5.4.1 Steuerbefreite Schenkung
§ 5 Abs. 3 bzw. § 6 Abs. 3 Satz 2 GrEStG setzt die objektive Möglichkeit einer Steuerumgehung voraus. Die Vergünstigungen nach § 5 Abs. 1 und 2 GrEStG sowie nach § 6 Abs. 3 Satz 1 GrEStG bestehen fort, soweit aufgrund einer nach § 3 Nr. 2 GrEStG grunderwerbsteuerbefreiten Schenkung eine Steuerumgehung objektiv ausscheidet. Liegt eine gemischte Schenkung vor, führt diese nur in Höhe des entgeltlichen Teils zu einer rückwirkenden Versagung der Steuervergünstigung. Soweit die Anteile unentgeltlich übertragen werden, bleibt die Steuervergünstigung erhalten und die Überwachung ist insoweit bis zum Ende der 10-Jahresfrist fortzusetzen.
Gemischte Schenkung
A überträgt im Jahr 01 ein Grundstück zum Kaufpreis von 100.000 EUR auf eine GmbH & Co. KG, an deren Vermögen A und B jeweils mit 50 % und die GmbH mit 0 % beteiligt sind. Im Jahr 03 überträgt A Anteile i. H. v. 30 % an der GmbH & Co. KG (Verkehrswert 500.000 EUR) an seine Nichte C gegen Zahlung eines Kaufpreises von 100.000 EUR.

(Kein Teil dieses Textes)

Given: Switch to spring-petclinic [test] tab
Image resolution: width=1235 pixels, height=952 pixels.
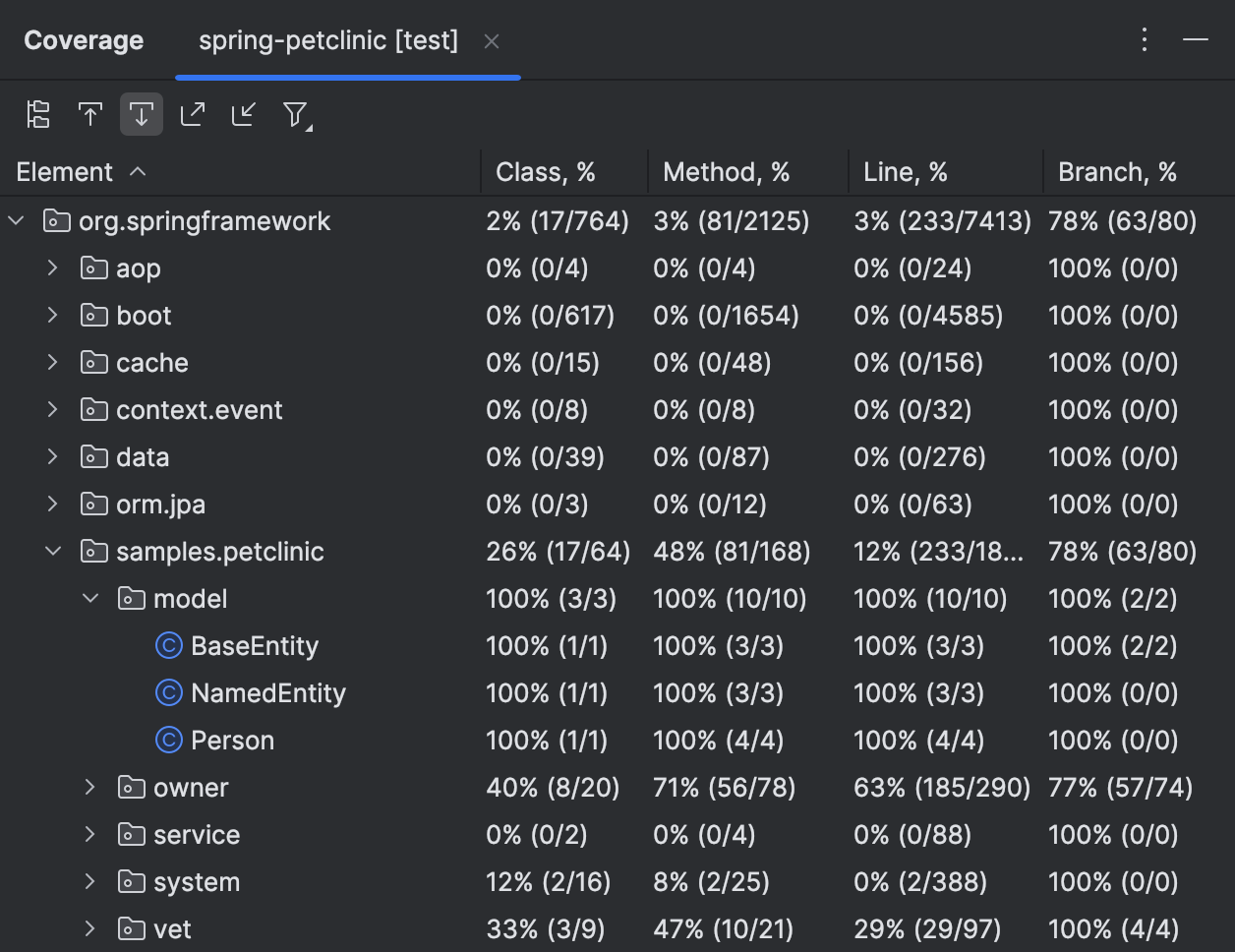Looking at the screenshot, I should point(327,41).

Quelle: BStBl 2015 I S. 1029 Rz. 7.4.1
Lösung:
Jahr 03:
A hat innerhalb der 10-Jahresfrist seinen Anteil am Vermögen der Gesamthand vermindert. Deshalb ist zu prüfen, ob und in welchem Umfang die Steuervergünstigung nach § 5 Abs. 3 Satz 1 GrEStG rückwirkend zu versagen ist.

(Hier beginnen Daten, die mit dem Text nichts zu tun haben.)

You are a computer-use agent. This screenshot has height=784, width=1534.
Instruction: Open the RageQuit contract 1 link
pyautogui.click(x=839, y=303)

Die Anteilsübertragung erfolgte im Wege der gemischten Schenkung; die Entgeltlichkeitsquote betrug 20 % (100.000 EUR/500.000 EUR). Dies hat folgende steuerliche Auswirkungen:
- Soweit die Anteile entgeltlich übertragen worden sind, ist die Steuerfestsetzung zu ändern und die Steuer ist von weiteren 6 % (20 % von 30 %) festzusetzen.

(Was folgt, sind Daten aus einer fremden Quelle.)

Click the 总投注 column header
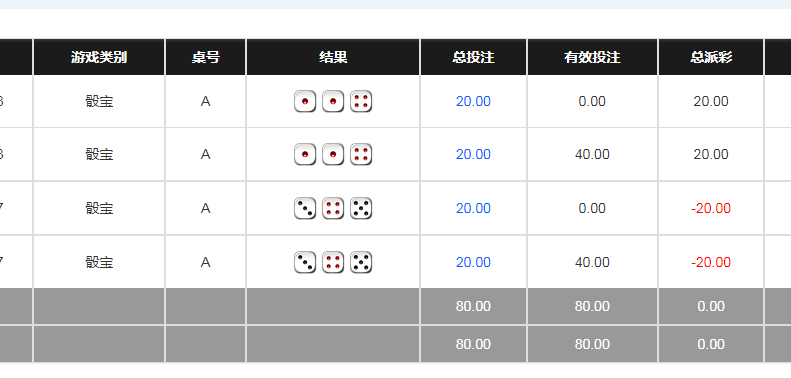Screen dimensions: 791x378 (x=473, y=57)
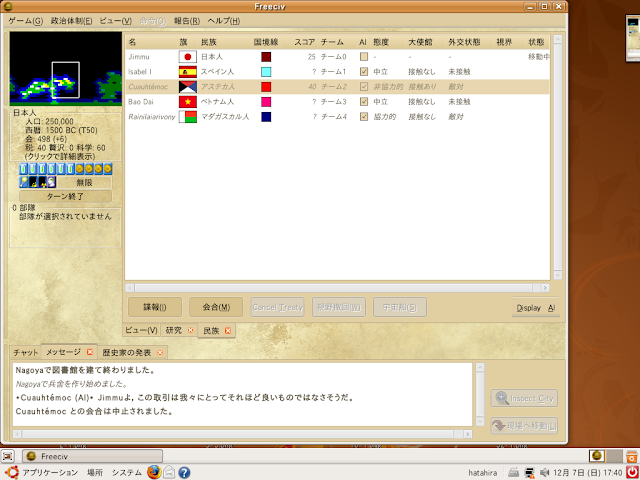Click the 会合(M) meeting button
Screen dimensions: 640x480
coord(216,307)
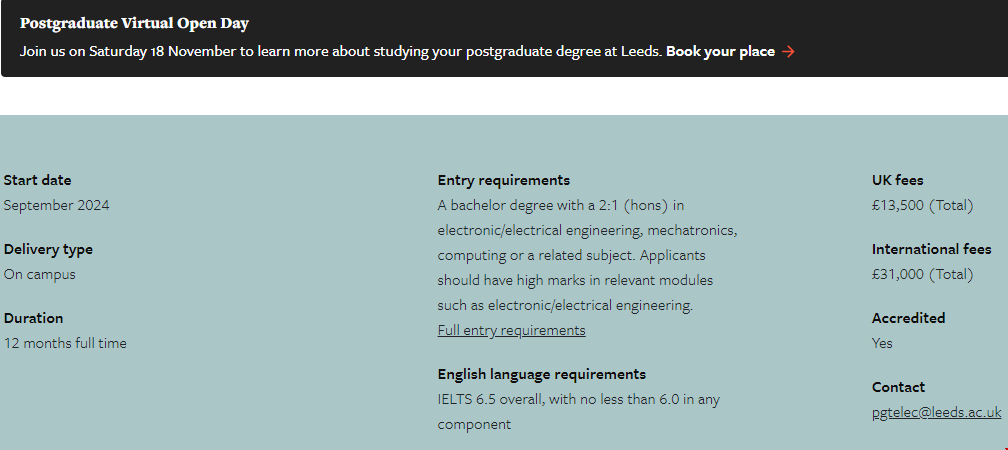Click the UK fees label
Screen dimensions: 1008x450
(x=897, y=180)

- Soweit die Anteile unentgeltlich übertragen worden sind (24 %), bleibt es bei der Steuervergünstigung. Die Überwachung für die nicht übertragenen 20 % sowie die unentgeltlich übertragenen 24 %, mithin für 44 %, ist bis zum Ende der 10-Jahresfrist fortzusetzen.
- Soweit die Nichte C mit der Schenkung in die Rechtsposition des Schenkers A eingetreten ist, führt sie dessen bereits laufende 10-Jahresfrist fort.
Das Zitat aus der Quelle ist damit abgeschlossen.